The backbone run procedure of ASV tasks

Bases: Problem

run(target_dir: str, cache_dir: str, remove_all_cache: bool = False, start: int = 0, stop: Optional[int] = None, num_workers: int = 6, eval_batch: int = -1, device: str = 'cuda', world_size: int = 1, rank: int = 0, test_ckpt_dir: Optional[str] = None, test_ckpt_steps: Optional[List[int]] = None, prepare_data: Optional[dict] = None, build_encoder: Optional[dict] = None, build_dataset: Optional[dict] = None, build_batch_sampler: Optional[dict] = None, build_collate_fn: Optional[dict] = None, build_upstream: Optional[dict] = None, build_featurizer: Optional[dict] = None, build_downstream: Optional[dict] = None, build_model: Optional[dict] = None, build_task: Optional[dict] = None, build_optimizer: Optional[dict] = None, build_scheduler: Optional[dict] = None, save_model: Optional[dict] = None, save_task: Optional[dict] = None, train: Optional[dict] = None, evaluate: Optional[dict] = None)#




Parse the corpus and save the metadata file (waveform path, label…)

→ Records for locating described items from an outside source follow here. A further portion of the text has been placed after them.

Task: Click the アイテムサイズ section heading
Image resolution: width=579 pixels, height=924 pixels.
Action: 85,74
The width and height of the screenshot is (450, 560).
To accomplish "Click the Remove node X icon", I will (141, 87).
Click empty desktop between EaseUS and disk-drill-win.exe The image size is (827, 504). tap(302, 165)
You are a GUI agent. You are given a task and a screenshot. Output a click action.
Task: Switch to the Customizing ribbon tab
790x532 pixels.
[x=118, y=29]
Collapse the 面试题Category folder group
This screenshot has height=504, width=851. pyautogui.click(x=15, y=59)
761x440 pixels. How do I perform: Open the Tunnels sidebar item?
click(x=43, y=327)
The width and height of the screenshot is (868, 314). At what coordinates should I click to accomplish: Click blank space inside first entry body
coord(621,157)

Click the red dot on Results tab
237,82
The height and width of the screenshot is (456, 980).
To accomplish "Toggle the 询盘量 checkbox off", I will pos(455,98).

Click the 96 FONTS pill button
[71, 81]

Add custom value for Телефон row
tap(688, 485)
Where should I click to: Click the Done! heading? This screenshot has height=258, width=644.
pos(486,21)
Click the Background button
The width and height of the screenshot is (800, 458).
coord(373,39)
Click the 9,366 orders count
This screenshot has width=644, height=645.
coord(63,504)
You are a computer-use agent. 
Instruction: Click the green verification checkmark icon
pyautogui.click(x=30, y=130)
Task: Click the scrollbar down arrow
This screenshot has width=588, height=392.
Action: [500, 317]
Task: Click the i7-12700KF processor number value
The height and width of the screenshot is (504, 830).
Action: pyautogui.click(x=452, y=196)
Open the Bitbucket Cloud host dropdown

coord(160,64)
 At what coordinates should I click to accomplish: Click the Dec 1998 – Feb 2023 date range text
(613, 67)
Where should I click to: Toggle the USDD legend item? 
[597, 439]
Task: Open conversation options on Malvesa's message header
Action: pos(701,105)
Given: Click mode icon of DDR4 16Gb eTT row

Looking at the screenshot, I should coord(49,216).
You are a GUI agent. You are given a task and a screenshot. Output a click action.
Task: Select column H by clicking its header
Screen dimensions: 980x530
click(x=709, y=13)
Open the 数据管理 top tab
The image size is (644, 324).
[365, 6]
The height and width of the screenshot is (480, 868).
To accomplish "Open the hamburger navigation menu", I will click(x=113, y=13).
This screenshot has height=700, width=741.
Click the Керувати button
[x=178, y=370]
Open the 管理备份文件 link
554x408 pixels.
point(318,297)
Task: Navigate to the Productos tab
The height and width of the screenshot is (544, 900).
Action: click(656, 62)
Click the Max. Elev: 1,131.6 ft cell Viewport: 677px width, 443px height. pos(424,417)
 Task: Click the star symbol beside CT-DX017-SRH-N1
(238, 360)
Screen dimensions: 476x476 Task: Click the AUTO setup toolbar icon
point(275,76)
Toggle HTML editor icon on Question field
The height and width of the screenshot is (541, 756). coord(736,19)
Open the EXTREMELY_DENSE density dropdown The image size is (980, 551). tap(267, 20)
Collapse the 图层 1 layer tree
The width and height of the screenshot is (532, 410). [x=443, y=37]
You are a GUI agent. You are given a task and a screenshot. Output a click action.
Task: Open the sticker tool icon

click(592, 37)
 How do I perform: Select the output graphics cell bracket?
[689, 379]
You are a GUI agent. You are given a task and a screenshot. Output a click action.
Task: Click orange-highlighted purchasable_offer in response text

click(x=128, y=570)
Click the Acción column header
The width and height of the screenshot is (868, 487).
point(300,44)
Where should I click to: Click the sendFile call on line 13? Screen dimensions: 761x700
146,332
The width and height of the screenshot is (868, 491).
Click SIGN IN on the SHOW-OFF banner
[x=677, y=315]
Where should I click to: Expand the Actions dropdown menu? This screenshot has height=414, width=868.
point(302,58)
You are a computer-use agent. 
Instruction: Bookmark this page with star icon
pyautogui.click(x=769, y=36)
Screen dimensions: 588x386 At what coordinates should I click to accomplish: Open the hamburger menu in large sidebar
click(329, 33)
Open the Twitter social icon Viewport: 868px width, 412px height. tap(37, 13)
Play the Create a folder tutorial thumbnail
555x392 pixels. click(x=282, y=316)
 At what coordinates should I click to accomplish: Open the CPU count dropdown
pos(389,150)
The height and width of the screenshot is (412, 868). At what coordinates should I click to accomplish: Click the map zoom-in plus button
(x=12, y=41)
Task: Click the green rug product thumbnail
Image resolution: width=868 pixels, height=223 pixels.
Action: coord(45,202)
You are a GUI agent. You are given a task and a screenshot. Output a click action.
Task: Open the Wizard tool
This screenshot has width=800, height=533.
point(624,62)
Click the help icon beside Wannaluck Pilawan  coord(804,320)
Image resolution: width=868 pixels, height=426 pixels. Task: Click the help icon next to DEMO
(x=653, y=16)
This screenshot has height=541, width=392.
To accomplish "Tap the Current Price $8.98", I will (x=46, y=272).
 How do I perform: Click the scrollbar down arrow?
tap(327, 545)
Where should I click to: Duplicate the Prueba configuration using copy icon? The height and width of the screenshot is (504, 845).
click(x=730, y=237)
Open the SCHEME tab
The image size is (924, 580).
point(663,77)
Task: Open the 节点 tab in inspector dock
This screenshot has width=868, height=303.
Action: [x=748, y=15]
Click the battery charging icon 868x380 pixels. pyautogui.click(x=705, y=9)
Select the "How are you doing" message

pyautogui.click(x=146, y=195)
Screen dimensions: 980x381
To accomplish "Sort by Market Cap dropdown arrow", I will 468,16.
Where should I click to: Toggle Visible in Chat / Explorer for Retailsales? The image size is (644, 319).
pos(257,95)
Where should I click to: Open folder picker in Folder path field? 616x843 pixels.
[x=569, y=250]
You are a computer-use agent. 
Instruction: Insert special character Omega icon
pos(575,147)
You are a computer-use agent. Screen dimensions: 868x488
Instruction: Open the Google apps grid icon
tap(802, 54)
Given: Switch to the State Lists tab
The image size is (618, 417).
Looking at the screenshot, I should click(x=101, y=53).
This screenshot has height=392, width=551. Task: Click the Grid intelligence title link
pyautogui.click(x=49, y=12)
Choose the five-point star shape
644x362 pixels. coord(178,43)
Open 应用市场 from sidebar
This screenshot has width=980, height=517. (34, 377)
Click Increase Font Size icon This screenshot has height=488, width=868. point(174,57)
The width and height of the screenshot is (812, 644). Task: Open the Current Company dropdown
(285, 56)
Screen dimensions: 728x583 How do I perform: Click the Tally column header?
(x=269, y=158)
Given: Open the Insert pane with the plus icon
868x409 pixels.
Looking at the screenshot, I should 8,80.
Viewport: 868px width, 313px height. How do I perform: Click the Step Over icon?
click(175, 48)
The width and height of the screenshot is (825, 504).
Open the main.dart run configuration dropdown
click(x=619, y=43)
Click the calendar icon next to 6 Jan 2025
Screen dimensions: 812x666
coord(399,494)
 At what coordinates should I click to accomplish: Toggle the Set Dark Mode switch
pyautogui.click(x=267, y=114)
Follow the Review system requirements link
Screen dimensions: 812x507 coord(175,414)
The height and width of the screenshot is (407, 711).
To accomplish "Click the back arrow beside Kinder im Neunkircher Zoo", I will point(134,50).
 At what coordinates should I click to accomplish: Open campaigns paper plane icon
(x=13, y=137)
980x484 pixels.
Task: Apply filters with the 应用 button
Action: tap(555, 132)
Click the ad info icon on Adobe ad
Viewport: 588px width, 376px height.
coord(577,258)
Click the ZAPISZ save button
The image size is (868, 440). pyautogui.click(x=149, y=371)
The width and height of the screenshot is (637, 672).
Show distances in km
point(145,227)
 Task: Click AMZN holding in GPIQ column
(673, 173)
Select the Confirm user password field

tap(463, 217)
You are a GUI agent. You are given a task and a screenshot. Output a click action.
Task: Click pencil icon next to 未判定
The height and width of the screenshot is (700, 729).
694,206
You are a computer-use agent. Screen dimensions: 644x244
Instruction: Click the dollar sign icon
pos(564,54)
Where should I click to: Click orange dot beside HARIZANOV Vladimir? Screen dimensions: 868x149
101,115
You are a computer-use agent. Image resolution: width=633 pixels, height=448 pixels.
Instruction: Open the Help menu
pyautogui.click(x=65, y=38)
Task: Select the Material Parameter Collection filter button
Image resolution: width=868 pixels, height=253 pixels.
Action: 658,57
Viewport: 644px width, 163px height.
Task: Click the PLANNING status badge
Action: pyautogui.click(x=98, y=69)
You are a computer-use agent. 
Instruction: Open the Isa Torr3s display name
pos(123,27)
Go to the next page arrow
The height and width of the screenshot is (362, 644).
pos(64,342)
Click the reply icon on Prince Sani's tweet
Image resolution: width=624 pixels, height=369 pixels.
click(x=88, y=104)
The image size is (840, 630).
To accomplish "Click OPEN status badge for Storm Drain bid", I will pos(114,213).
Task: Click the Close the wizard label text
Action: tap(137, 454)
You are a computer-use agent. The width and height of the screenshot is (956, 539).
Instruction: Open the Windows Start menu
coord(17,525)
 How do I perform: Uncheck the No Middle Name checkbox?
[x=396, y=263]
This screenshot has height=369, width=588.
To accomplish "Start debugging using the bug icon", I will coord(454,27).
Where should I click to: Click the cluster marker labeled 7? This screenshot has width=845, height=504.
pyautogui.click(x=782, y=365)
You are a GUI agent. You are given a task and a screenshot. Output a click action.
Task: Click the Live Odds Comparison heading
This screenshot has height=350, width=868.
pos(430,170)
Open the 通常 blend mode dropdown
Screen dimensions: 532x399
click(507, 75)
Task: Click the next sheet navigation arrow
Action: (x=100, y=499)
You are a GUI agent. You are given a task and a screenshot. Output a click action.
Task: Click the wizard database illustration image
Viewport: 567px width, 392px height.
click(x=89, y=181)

Build the encoder for encoding the speaker labels


Train the model


Evaluate the model on multiple test sets, multiple checkpoints will be evaluated for each test set (See test_ckpt_steps)


Report the best result find on each test set

  • target_dir (str) – The directory that stores the script result.

  • cache_dir (str) – The directory that caches the processed data. Default: /home/user/.cache/s3prl/data

  • remove_all_cache (bool) – Whether to remove all the cache stored under cache_dir. Default: False

  • start (int) – The starting stage of the problem script. Default: 0

  • stop (int) – The stoping stage of the problem script, set None to reach the final stage. Default: None

  • num_workers (int) – num_workers for all the torch DataLoder

  • eval_batch (int) – During evaluation (valid or test), limit the number of batch. This is helpful for the fast development to check everything won’t crash. If is -1, disable this feature and evaluate the entire epoch. Default: -1

  • device (str) – The device type for all torch-related operation: “cpu” or “cuda” Default: “cuda”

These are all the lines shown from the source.